Your task is to copy every line of the entries that holds the word "Expand".

Saved entries:
────────

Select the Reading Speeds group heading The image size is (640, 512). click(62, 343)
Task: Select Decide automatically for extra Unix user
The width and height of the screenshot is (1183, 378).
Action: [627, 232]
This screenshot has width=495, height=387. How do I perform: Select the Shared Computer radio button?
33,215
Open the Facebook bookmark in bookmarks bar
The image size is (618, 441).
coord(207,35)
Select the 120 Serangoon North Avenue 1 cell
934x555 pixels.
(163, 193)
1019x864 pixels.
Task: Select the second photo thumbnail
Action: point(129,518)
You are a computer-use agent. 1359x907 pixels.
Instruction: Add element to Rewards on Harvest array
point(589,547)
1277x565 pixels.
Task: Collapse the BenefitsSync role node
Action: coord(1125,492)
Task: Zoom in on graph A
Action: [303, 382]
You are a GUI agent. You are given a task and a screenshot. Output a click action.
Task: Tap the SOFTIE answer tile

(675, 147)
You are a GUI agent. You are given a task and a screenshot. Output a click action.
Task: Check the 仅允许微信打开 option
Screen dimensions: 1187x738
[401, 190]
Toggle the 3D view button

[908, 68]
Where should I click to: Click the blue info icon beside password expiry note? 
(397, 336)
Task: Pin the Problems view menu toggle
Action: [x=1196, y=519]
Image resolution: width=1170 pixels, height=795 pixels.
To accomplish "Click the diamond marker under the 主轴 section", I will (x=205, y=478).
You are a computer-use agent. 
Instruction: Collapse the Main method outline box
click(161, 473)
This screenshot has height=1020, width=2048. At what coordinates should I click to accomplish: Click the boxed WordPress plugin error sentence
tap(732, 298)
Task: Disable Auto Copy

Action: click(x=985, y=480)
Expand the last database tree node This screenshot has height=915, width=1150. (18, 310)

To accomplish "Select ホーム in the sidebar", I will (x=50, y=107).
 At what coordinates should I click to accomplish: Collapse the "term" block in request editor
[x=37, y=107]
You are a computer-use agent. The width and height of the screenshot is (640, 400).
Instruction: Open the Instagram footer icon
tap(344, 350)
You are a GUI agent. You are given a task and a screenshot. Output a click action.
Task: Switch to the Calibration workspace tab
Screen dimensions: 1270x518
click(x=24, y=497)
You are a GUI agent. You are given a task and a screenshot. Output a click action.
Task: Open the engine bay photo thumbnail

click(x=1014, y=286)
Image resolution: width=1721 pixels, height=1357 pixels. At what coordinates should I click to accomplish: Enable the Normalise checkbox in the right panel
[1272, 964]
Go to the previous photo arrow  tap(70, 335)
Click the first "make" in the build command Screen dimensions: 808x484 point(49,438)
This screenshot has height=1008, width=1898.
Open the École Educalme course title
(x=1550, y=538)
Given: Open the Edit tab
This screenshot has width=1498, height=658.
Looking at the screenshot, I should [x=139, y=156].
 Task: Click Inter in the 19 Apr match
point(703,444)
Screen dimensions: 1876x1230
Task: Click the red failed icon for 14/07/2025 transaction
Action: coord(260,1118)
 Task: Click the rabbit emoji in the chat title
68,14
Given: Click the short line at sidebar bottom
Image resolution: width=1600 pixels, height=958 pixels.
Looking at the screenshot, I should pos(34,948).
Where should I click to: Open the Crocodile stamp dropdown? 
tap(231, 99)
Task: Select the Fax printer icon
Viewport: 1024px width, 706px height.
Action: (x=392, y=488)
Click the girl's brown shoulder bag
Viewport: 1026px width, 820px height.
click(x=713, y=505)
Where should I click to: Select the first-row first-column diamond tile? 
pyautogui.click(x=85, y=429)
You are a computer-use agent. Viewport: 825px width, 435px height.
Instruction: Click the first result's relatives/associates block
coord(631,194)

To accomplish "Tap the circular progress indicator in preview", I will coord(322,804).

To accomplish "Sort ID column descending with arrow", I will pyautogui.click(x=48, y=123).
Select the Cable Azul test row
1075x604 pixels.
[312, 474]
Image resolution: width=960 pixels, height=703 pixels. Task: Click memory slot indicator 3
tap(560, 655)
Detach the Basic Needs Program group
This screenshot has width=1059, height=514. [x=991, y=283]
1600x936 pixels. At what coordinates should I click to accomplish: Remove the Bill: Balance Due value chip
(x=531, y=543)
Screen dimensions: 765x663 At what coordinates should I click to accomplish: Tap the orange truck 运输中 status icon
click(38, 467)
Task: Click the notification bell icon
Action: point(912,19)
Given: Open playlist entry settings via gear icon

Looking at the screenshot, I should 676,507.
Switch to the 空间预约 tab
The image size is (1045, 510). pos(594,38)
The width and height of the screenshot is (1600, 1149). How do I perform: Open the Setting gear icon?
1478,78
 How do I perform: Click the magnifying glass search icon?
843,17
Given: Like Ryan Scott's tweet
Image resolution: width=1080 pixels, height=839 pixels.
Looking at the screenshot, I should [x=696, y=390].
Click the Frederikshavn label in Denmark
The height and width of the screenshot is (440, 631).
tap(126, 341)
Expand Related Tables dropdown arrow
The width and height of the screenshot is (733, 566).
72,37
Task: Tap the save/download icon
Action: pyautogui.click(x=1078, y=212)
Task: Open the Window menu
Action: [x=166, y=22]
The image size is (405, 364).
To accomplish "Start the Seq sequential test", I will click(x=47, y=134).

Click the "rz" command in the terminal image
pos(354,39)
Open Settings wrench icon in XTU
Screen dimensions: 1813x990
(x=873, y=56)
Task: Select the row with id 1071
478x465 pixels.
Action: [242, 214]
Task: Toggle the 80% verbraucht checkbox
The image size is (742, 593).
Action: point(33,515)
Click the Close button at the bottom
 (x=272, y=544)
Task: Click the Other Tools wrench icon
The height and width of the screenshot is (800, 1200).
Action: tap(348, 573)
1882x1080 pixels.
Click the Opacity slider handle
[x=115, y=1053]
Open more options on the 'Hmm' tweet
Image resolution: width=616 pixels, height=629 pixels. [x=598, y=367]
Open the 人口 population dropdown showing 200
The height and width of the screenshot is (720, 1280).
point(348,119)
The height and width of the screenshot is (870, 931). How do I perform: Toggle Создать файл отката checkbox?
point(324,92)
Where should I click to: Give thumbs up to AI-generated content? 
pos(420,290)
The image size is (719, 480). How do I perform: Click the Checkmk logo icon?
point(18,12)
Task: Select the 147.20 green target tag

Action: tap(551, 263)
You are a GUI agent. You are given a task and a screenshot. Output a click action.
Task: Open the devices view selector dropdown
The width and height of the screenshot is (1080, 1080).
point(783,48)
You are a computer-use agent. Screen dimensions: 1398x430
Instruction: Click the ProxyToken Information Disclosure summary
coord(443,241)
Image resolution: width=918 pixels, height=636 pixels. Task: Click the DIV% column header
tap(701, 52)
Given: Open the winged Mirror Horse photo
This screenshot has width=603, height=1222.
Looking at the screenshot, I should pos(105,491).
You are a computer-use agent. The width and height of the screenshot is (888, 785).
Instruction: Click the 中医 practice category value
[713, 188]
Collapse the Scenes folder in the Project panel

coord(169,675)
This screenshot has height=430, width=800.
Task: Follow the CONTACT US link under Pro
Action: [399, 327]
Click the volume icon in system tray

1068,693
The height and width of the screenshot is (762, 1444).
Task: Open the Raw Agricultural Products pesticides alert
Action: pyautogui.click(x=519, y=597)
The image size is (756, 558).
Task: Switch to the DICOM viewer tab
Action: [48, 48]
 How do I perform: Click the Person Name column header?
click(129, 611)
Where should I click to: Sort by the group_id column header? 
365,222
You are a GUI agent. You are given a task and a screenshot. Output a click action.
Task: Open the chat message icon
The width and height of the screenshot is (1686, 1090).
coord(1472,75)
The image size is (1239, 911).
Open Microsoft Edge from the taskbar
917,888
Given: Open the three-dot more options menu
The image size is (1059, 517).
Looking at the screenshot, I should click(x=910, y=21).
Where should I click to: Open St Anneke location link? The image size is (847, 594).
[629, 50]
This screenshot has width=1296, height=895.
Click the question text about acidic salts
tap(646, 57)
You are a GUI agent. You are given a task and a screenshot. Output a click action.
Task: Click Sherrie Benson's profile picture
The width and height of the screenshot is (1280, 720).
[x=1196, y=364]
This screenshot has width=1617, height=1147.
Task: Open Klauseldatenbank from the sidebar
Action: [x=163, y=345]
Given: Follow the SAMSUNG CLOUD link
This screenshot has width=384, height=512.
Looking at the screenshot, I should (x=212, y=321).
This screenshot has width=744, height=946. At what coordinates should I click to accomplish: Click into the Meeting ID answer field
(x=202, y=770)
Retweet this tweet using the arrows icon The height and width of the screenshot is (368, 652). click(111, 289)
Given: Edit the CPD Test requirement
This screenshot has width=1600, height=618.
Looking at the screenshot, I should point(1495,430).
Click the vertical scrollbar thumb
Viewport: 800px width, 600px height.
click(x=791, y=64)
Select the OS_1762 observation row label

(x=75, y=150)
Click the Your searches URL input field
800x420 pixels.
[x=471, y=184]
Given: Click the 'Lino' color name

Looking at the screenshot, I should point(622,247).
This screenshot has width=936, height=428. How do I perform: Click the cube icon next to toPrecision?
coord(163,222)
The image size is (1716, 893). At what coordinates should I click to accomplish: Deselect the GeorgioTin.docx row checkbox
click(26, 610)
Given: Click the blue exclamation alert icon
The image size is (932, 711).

────────

▶ [Problem solution]
Expand the last database tree node This screenshot has height=915, width=1150. (18, 310)
Expand Related Tables dropdown arrow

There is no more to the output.